狄青再次凭借武力值挤了进去,下拜道:“官家,青生前不能为王前驱,献敌酋于君前,实乃一大憾事。”
赵玖定睛一看,果然是面若好女,只脸上一条刺青。想起这位大老生前的不幸,难得升起同情,道:“狄武襄之勇武,不仅是朕,就是韩良辰,吴晋卿等也万分仰慕。我朝骑军都统曲端目下无人,却曾对朕说,若是让狄将军主持西夏之事,早就没有那什么大白高国了。朕也深以为然。”

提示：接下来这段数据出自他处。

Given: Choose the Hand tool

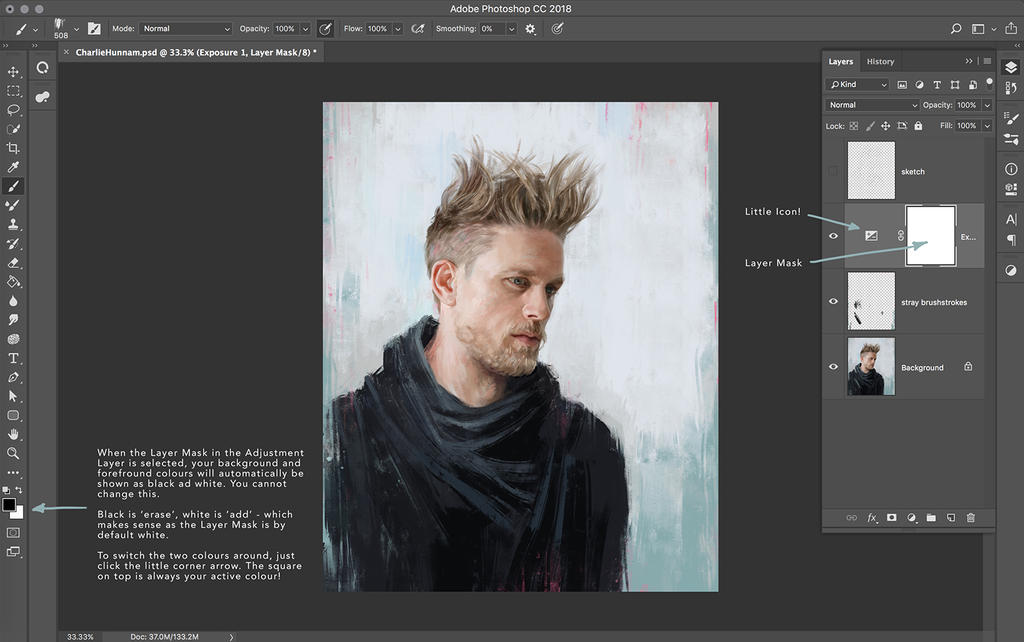Looking at the screenshot, I should coord(14,434).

他自认为说的委婉,却没想到岳台那次讨论被实况转播了,赵官家怒问西夏弹丸之国,国朝二十次大军进取,耗也耗死了,难道说狄青这些人都是废物?史书都是假的?编史的都是狄家子?
曲端这个不怕死的就回答,“编史书的都是韩琦和范仲淹的儿子,让狄青代替二人,西夏早就亡了。”
所以相公镇中瞬间尴尬,狄青是不在乎韩琦这仇人如何羞恼的,但范仲淹提拔他于行伍之中,一直待之如弟子,却是不忍心他尴尬的。因此道:“官家,臣谢您赏识,铭感无内。但范相公建立城寨,也是文臣中的典范,并没有大的过失。”至少不知兵就不瞎逼逼。
赵玖看这状态,怎么也觉出点味来了,但凡接受过九年义务教育的人,谁不知道那“先天下之忧而忧后天下之乐而乐”的千古名句呢,于是赶紧道:“范文正公可在?怎地不来相见,朕还有话带来呢。”
范仲淹多么有气节的臣子啊,听这话居然像小学生一样跑到跟前,行礼道:“臣参加官家,不知官家有何教导?”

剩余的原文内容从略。